**TASK GOAL**
The entries below hold a line with "Like muneeb_ki_memes's comment" and a line with "Instruction: Like farahashraf2116's". Return those lines and all that lie between them, exactly and only.

**RECORDS SHOWN**
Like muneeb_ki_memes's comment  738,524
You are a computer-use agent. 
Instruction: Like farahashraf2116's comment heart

...

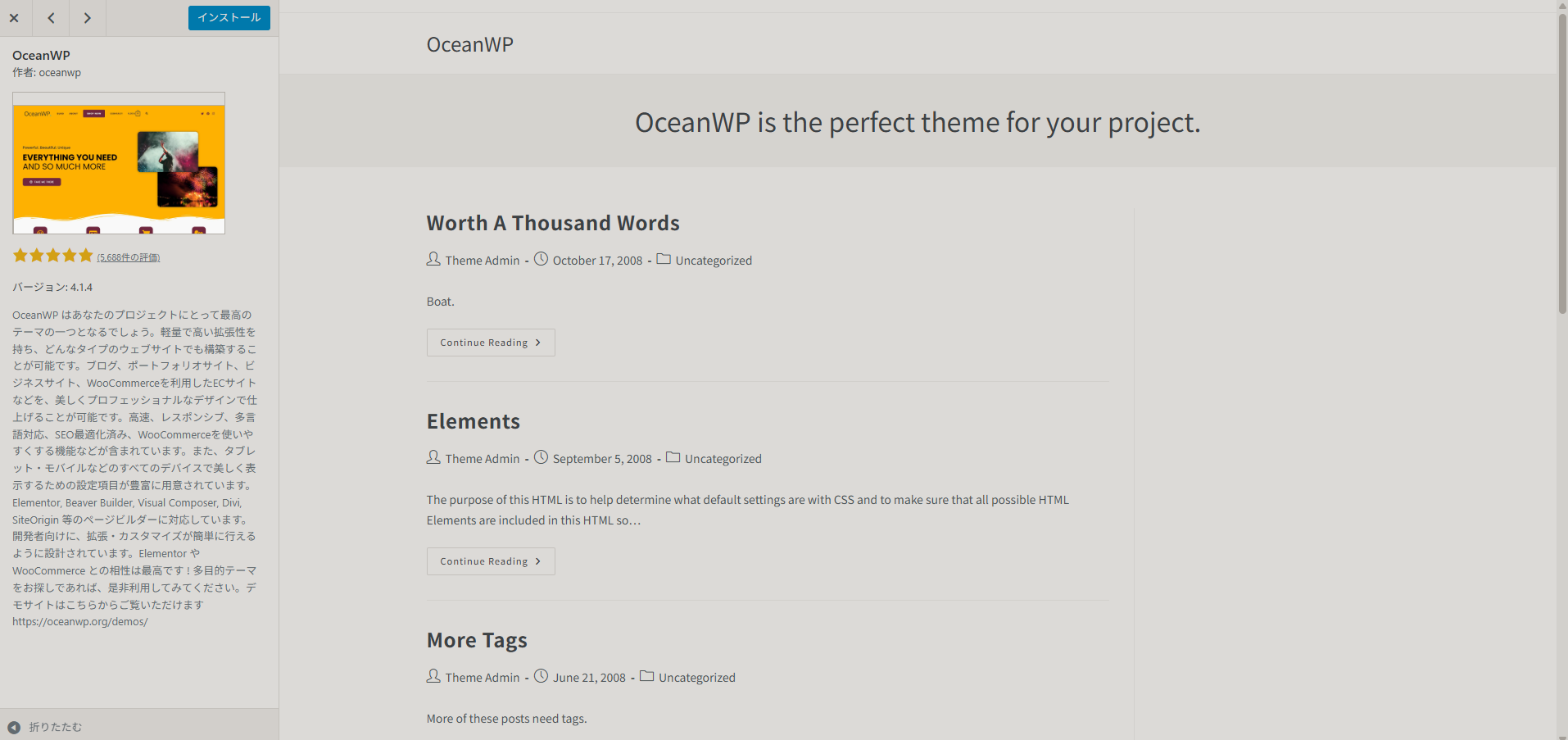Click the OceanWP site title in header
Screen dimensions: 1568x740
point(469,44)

**EXERCISE RESULT**
Like muneeb_ki_memes's comment  738,524
You are a computer-use agent. 
Instruction: Like farahashraf2116's comment heart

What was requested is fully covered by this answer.